# Furniture shopping



## Rema (Aug 12, 2012)

Hi, 
Can anybody recommend some good quality furniture shops in the Paphos area please. I'm looking to buy beds and sofas etc. rather than ship my current furnishings.
I understand it may be a bit more expensive to purchase in Cyprus but new beginnings and all.....plus I think it would be more fun to spend money on new stuff rather than shipping costs.

Thanks, 
Rema


----------



## PeteandSylv (Sep 24, 2008)

I've no experience of buying furniture here so I can't make recommendations but a drive up the Polis Road will allow you to see quite a few furniture stores.

Pete


----------



## Pam n Dave (Jun 11, 2007)

PeteandSylv said:


> I've no experience of buying furniture here so I can't make recommendations but a drive up the Polis Road will allow you to see quite a few furniture stores.
> 
> Pete


Take a packed lunch and a flask, you could be there all day.


----------



## Geraldine (Jan 3, 2009)

Rema said:


> Hi,
> Can anybody recommend some good quality furniture shops in the Paphos area please. I'm looking to buy beds and sofas etc. rather than ship my current furnishings.
> I understand it may be a bit more expensive to purchase in Cyprus but new beginnings and all.....plus I think it would be more fun to spend money on new stuff rather than shipping costs.

········

■ EXERCISE: Continue the forum thread on furniture shopping in the Paphos area from the point where it stops. The records play no part in what comes next.

■ INFORMATION SHOWN:
········

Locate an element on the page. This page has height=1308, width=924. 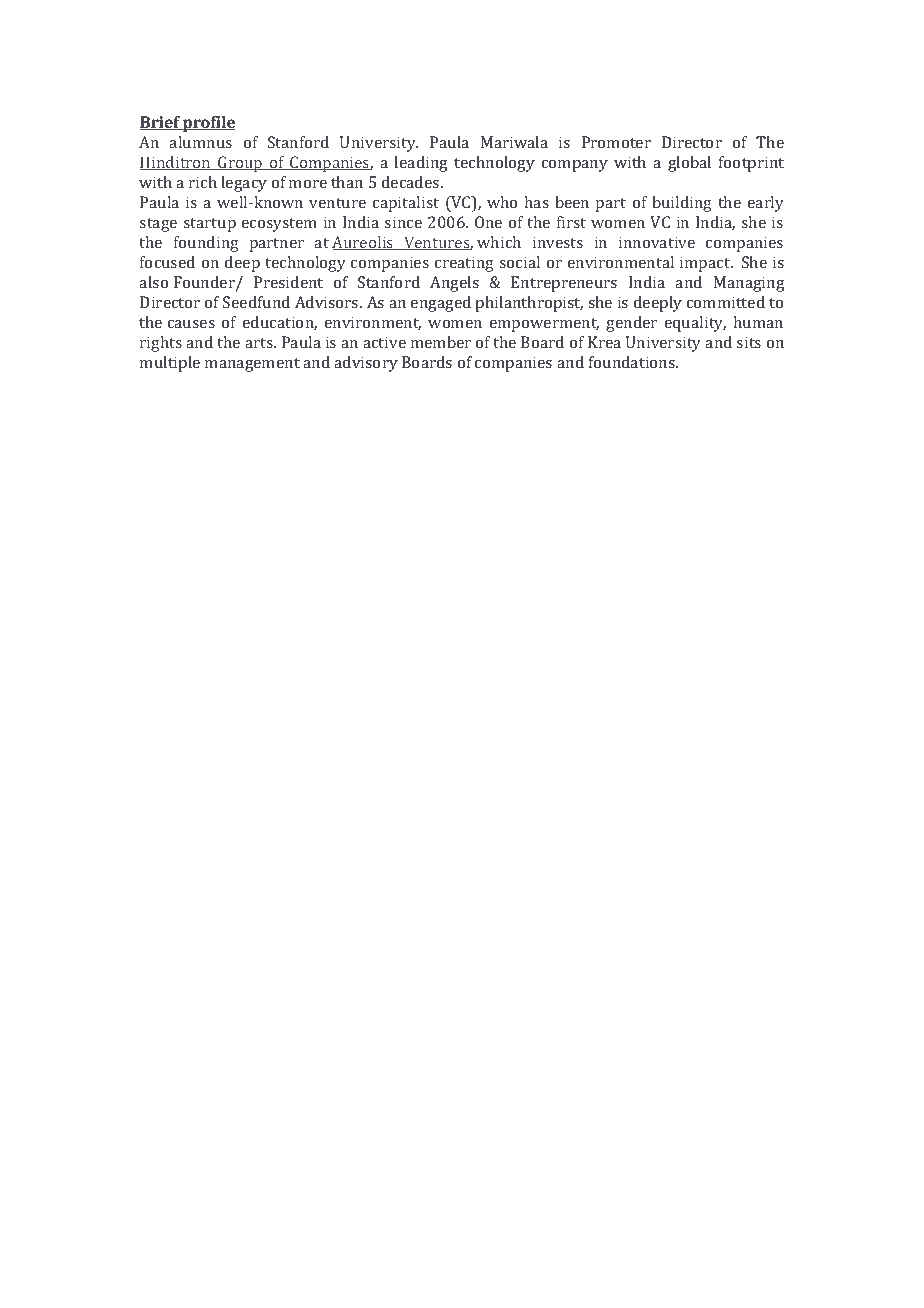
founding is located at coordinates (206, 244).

········

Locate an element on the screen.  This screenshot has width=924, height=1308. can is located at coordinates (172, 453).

········

■ THE RESULT:
> 
> ...


Isn't Steptoes s'posed to be ok?

Must admit the name reminds me of the long ago TV prog, 'Alberrrt!!' and you 'Dirty Old Man........' Steptoe and Son

In the days when we had proper TV progs that you could laugh at.:focus:


----------



## Joycea82 (Mar 25, 2012)

Hello Rema,

I am planning a move to Cyprus in a years time and sent a container out two years ago, having investigated the prices over there, I spent half of the total amount quoted from stores in the Paphos region for just furniture (which did not include furnishings/ garden furniture etc) sending 39 boxes of goods and brand new sofas/ beds etc and used Burke Bros, who had previously moved us within the UK and offer a fantastic service.

Just another option you may want to consider, the only goods I selected over in Cyprus were white goods.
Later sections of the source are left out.